《ひと紡ぎ まち紡ぎ・・・絹遺産と歩む・・・第2部 保存と活用》(6)現役工場 新町屑糸紡績所 往時の素顔 公開を
- 掲載日
- 2013/04/25
創業時の状態が良く残る旧官営新町屑糸紡績所の北側壁面。工場として稼働させながら残していくことが決まっている
「歴史的価値は富岡製糸場に匹敵する」と、たたえられてきた旧官営新町屑(くず)糸紡績所(高崎市新町)。クラシエフーズ新町工場として、今もアイスクリーム製造に使われている。文化財の指定は受けていないが昨年、保存・活用に向けて歯車が動き始めた。
◎国重文目指す
クラシエフーズ(旧カネボウ)が創業期の板張り外壁やトラス構造が残る中核施設、旧紡糸工場を製造現場として活用しながら保存することを決めたのは昨年9月。これを受けて高崎市教委は本年度、増改築を繰り返した紡糸工場を本格調査し、改築の変遷や建物の価値を報告書にまとめる。その後に見据えるのは、国史跡や国重要文化財の指定だ。
「国内有数の古い工場だが家と同じで使った方が維持できる。色濃く残るカネボウ時代の伝統、文化を若い人に伝える象徴として保存していく」。グループ持ち株会社、クラシエホールディングスの石橋康哉社長(57)は、稼働させながら残していくことの意義をこう説明した。旧紡糸工場にはお汁粉など冬物ラインを設け、6月にも稼働させるという。
新町紡績所が開業したのは、富岡製糸場の創業から5年後の1877(明治10)年。
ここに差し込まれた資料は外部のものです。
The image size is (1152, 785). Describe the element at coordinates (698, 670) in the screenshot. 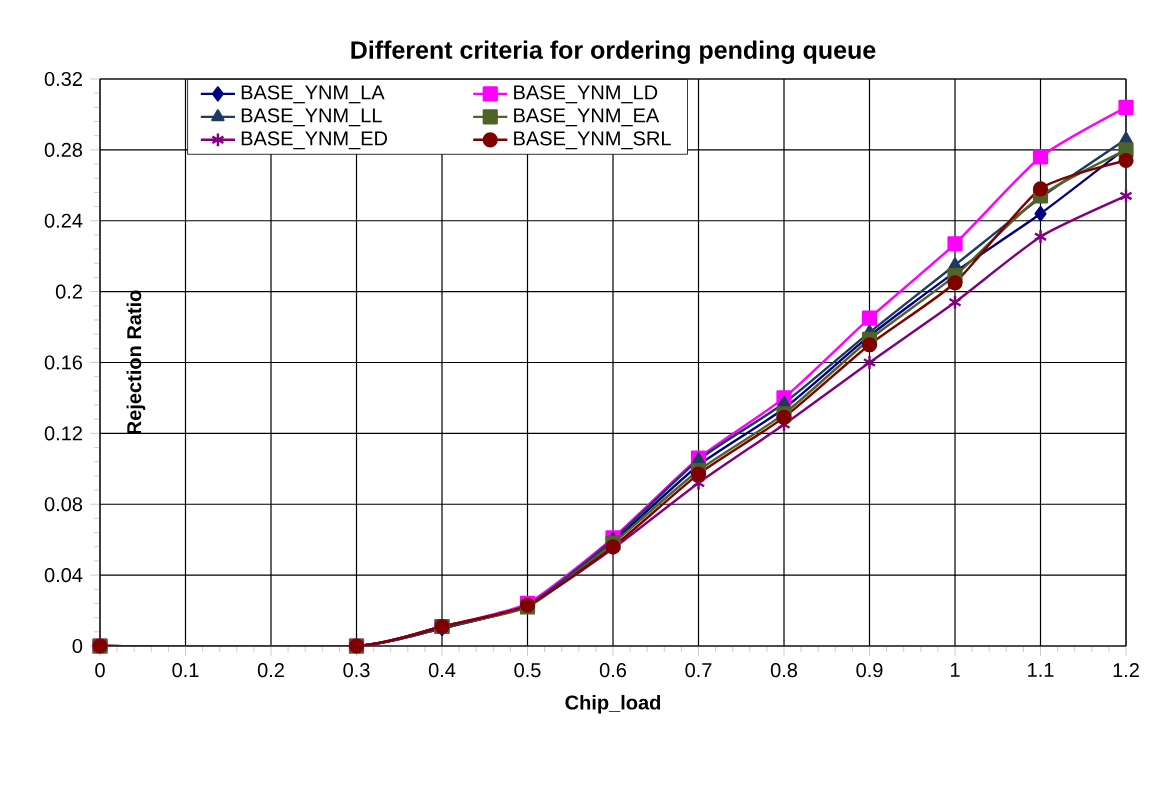

I see `x-tick-label: 0.7` at that location.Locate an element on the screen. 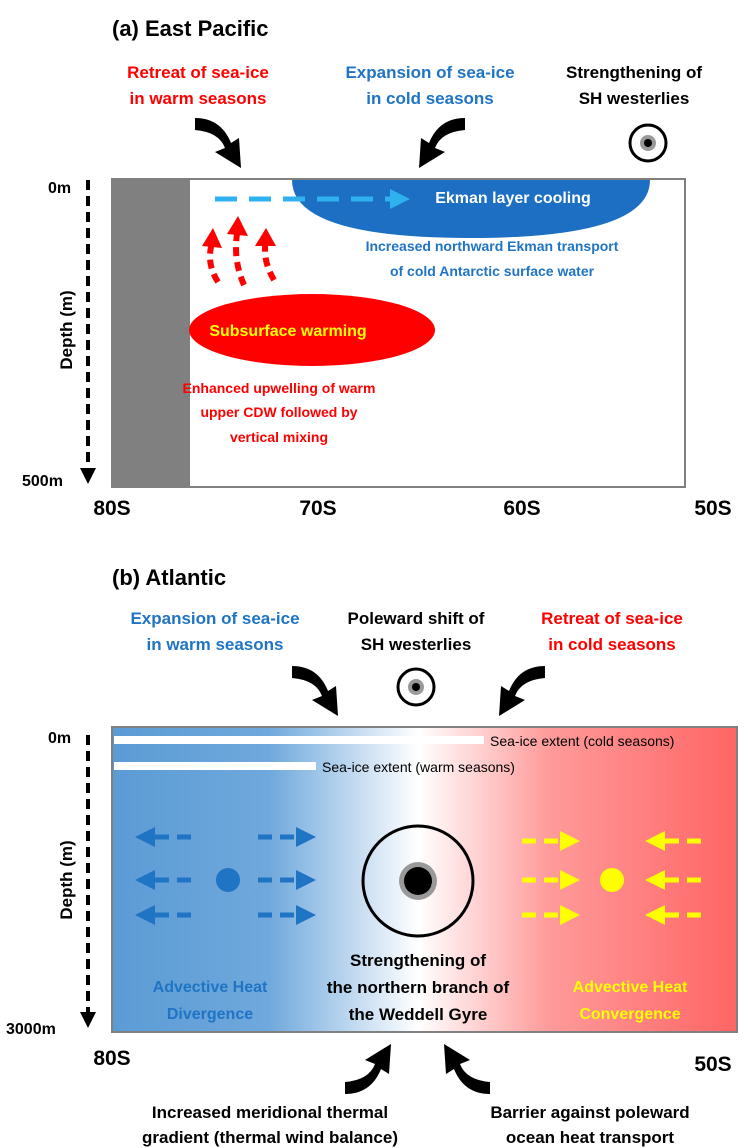 Image resolution: width=749 pixels, height=1148 pixels. label: Enhanced upwelling of warm is located at coordinates (280, 388).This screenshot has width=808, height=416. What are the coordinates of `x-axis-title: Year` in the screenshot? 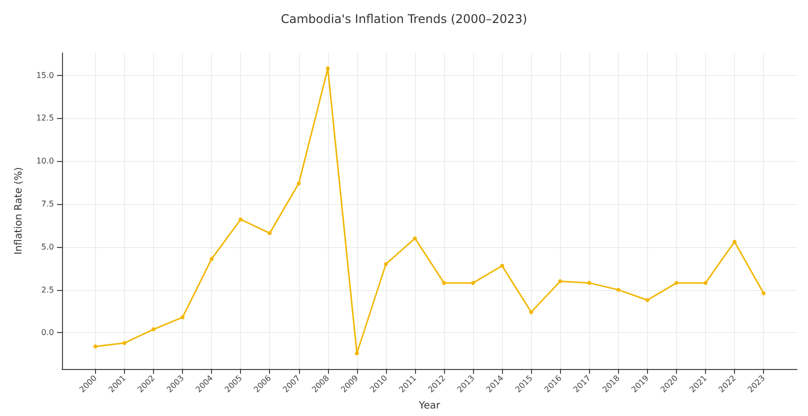 It's located at (430, 406).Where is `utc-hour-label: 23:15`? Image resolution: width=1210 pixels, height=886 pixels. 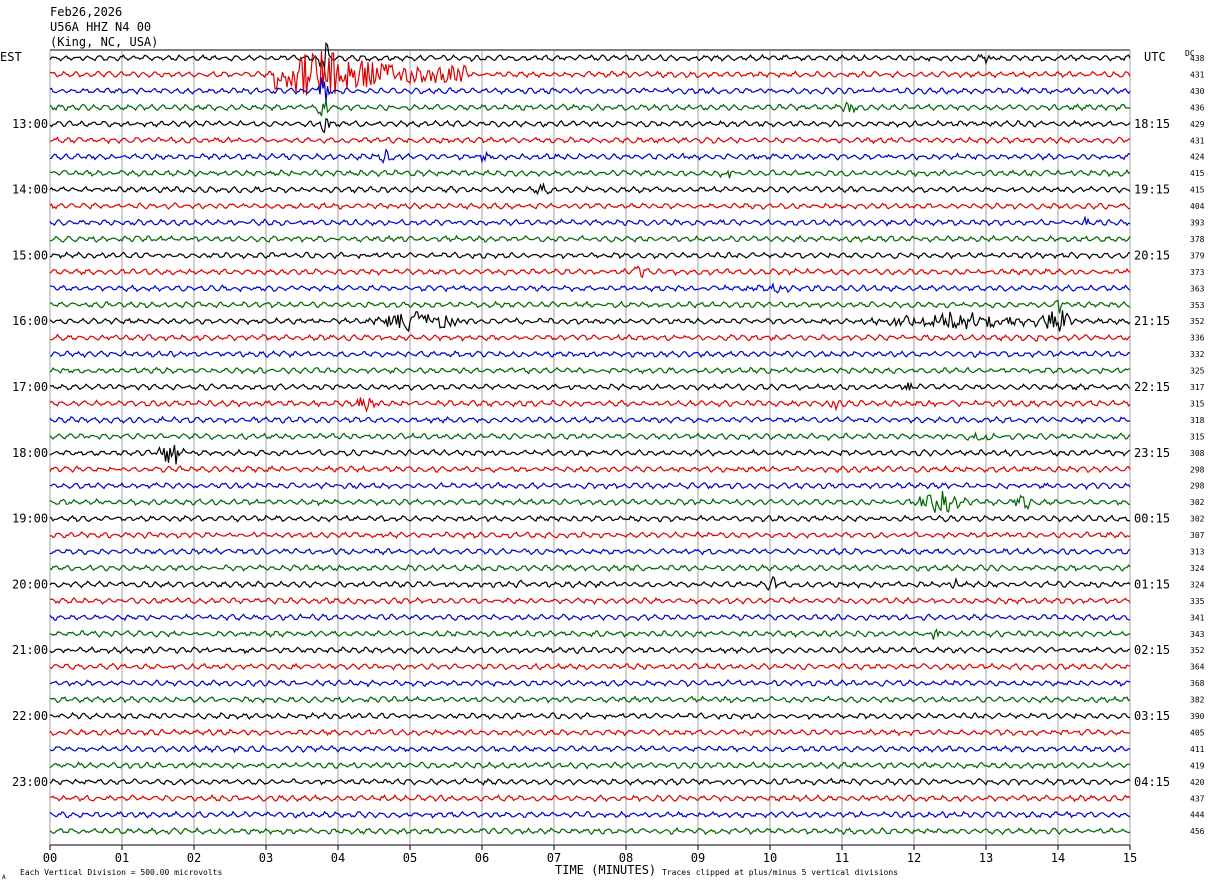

製糸場から出る大量の屑(くず)繭、屑糸などから絹糸を紡ぐため、国内初の木造紡績工場として明治政府が創設した。
◎「核になる施設」
87年に三井家に払い下げられた後、鐘淵(かねがふち)紡績などを経てクラシエフーズに引き継がれた。約7万9千平方メートルの敷地に旧紡糸工場本体のほか、れんが造り製品倉庫、ボイラー室、機械室、変電所といった明治から昭和初期の建物が残る。
同社は紡糸工場と周辺を保存していく方針だが、食品製造という工場の性質上、見学者に対する公開については制約がある。かつては地元の住民グループ、よみがえれ!新町紡績所の会(片桐庸夫会長)を通じて団体の予約見学を受け入れてきたが、ライン設置工事と敷地脇の護岸工事のため昨年から見学の機会は失われたまま。今後も白紙の状態のため、片桐会長(64)は「稼働部分は非公開で仕方ないが、創業時の柱やくぎが分かる場所は見たい」と要望する。
県教委の近代化遺産総合調査(1990~91年)で、専門家の間で早くから歴史的価値を認められた屑糸紡績所。「富岡製糸場が金閣なら紡績所は銀閣とされ、本来なら絹産業遺産群の核になる施設。製糸場の世界遺産登録後に加えられるよう追加申請してほしい」と片桐会長は市と県に期待する。
稼働中の食品製造工場と、そのルーツである明治の絹産業を担った屑糸紡績所。新しさに隠れた古い素顔をどう見せていくのか。その価値を広く伝えていくためにも、関係者の知恵が求められている。